Records of screen-element locations:
++++++++

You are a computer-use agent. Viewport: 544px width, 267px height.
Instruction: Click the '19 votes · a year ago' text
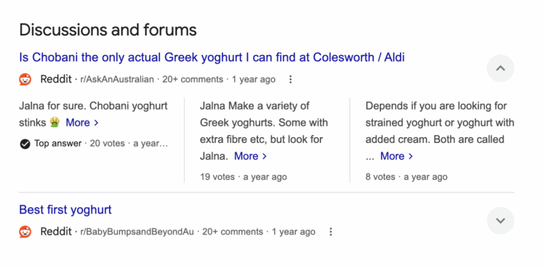243,177

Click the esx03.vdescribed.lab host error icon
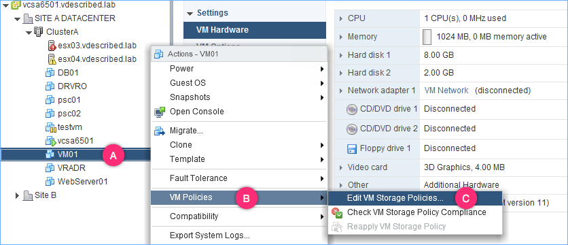pos(52,46)
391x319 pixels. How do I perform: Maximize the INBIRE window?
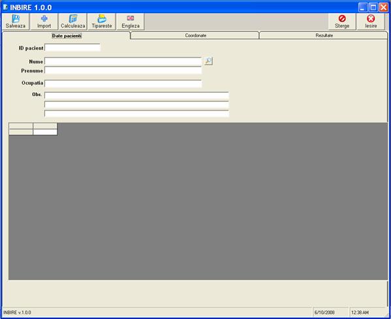(x=373, y=7)
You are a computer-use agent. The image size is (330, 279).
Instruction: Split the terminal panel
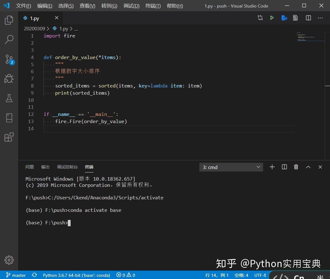click(x=284, y=167)
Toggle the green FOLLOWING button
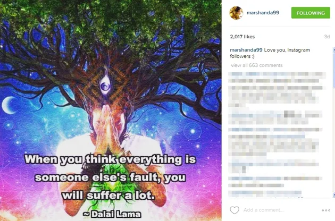The image size is (335, 221). pos(311,13)

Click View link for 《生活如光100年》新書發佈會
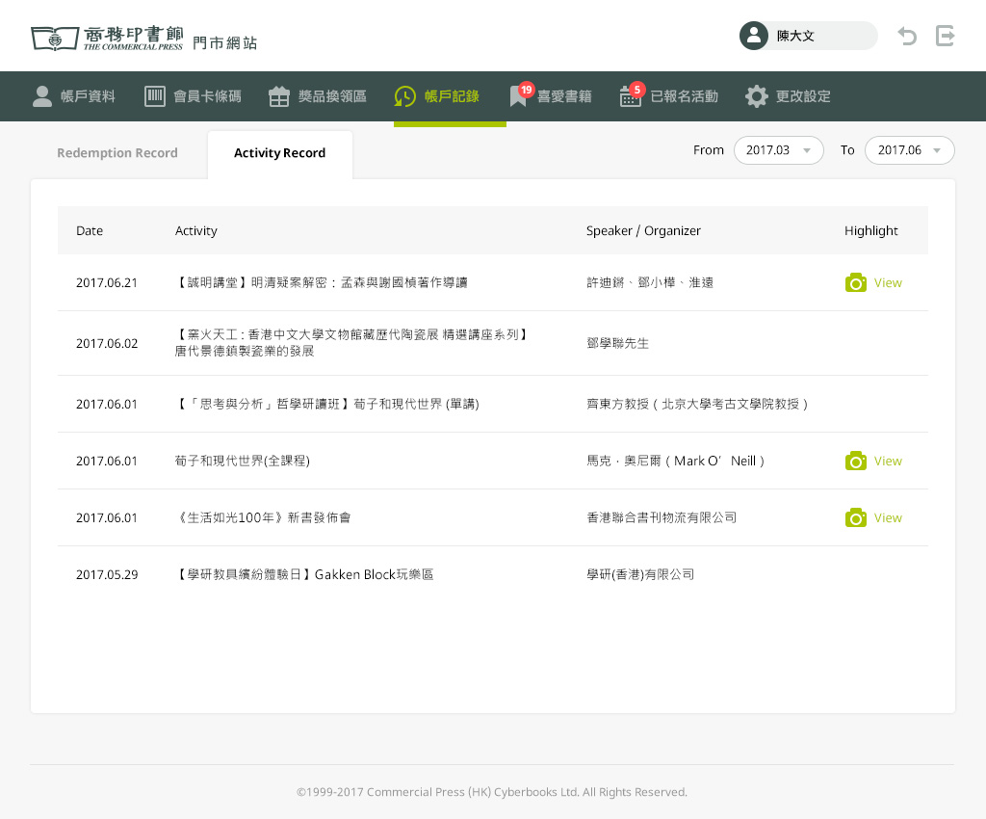coord(888,517)
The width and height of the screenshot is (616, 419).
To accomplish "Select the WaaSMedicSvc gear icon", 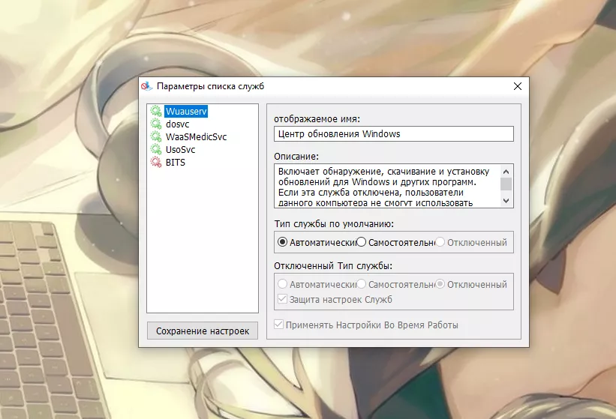I will (156, 136).
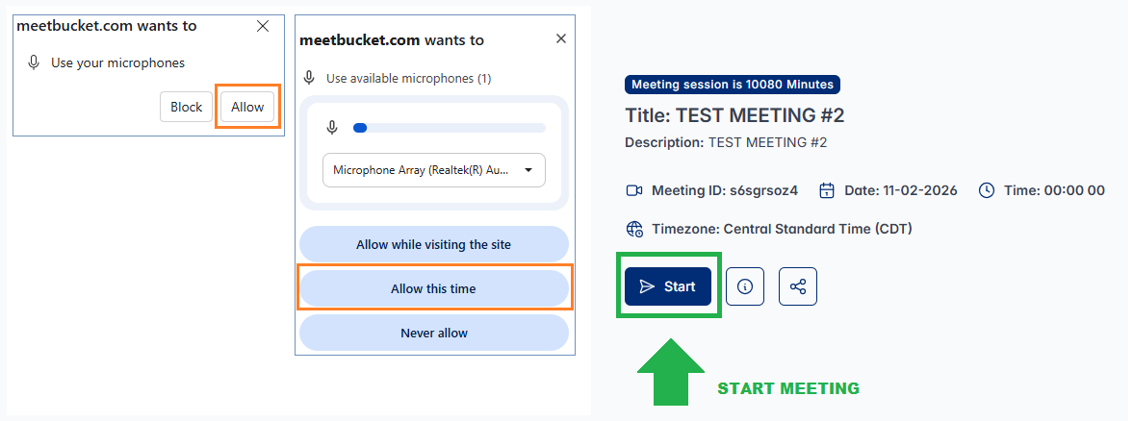Close the large microphone permission dialog

[x=561, y=39]
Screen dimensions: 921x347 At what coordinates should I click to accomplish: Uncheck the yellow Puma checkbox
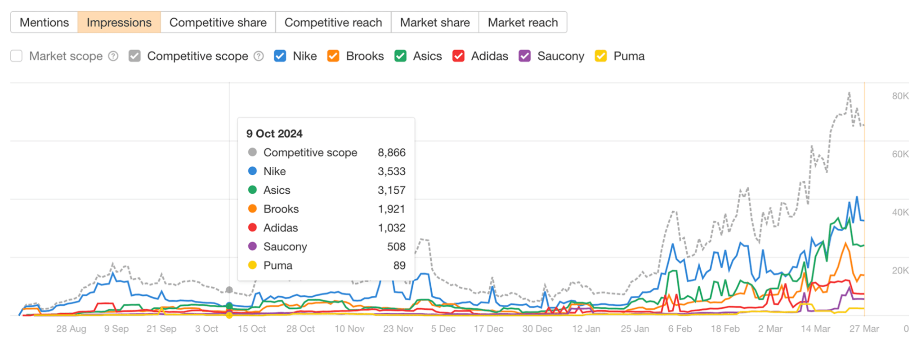tap(601, 56)
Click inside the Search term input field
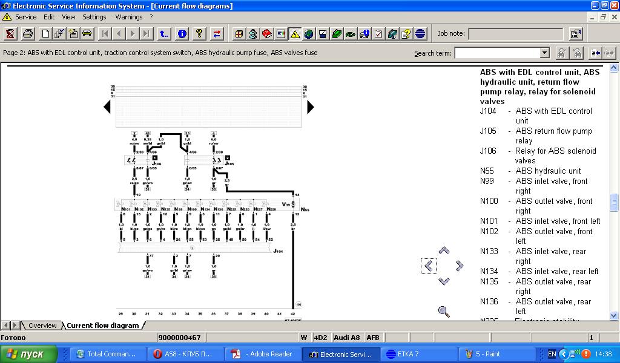The height and width of the screenshot is (363, 620). pyautogui.click(x=496, y=53)
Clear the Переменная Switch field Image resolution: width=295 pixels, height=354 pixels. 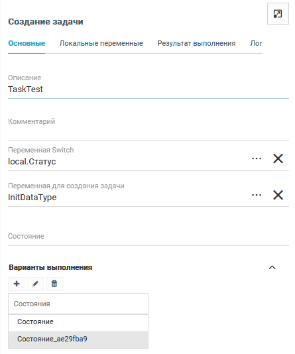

++++++++

● **BRIEF**: Render the lines of the records as a Markdown table with the columns Row and Record line, starting at the line containing "Click inside the Search term input field" and ending at the end of the records. Leave out blank lines and the pictures.

● **COMPLETED EXERCISE**:
| Row | Record line |
|---|---|
| 1 | Click inside the Search term input field |
| 2 | The height and width of the screenshot is (363, 620). pyautogui.click(x=496, y=53) |
| 3 | Clear the Переменная Switch field Image resolution: width=295 pixels, height=354 pixels.  |